**WRITTEN REQUEST**
Copy out the lines of the listing starting with the line that contains "at (432, 837)." and going on through the end of the listing.

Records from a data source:
——————

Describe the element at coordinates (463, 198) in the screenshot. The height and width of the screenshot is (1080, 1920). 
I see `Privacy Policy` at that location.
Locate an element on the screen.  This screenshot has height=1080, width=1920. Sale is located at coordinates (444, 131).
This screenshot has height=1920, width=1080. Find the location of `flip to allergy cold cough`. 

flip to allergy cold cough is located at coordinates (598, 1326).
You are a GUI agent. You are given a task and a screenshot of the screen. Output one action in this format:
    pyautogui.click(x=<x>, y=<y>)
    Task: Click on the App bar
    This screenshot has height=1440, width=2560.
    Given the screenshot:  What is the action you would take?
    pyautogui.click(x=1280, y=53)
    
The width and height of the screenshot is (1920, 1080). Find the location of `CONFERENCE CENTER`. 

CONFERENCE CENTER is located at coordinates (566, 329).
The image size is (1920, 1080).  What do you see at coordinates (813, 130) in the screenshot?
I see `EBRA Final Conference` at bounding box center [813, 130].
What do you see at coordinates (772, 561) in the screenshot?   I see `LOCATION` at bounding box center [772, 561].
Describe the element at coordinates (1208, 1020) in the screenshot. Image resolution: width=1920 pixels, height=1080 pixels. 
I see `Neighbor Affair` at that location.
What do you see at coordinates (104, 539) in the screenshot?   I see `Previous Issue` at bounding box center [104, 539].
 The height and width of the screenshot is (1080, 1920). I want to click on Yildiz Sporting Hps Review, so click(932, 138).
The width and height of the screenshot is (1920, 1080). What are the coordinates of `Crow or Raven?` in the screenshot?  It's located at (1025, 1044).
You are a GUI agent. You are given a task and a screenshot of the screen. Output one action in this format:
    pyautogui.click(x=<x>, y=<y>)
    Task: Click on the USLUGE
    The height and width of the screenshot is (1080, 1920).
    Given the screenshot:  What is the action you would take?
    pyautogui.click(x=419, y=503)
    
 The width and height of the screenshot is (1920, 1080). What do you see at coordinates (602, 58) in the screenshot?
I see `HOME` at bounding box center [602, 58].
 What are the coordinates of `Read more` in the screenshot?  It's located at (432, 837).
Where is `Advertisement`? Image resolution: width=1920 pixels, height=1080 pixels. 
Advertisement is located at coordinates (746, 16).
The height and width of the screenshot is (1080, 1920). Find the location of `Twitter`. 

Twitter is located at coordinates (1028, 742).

——————

**WRITTEN RESPONSE**
 What are the coordinates of `Read more` in the screenshot?  It's located at (432, 837).
Where is `Advertisement`? Image resolution: width=1920 pixels, height=1080 pixels. 
Advertisement is located at coordinates (746, 16).
The height and width of the screenshot is (1080, 1920). Find the location of `Twitter`. 

Twitter is located at coordinates (1028, 742).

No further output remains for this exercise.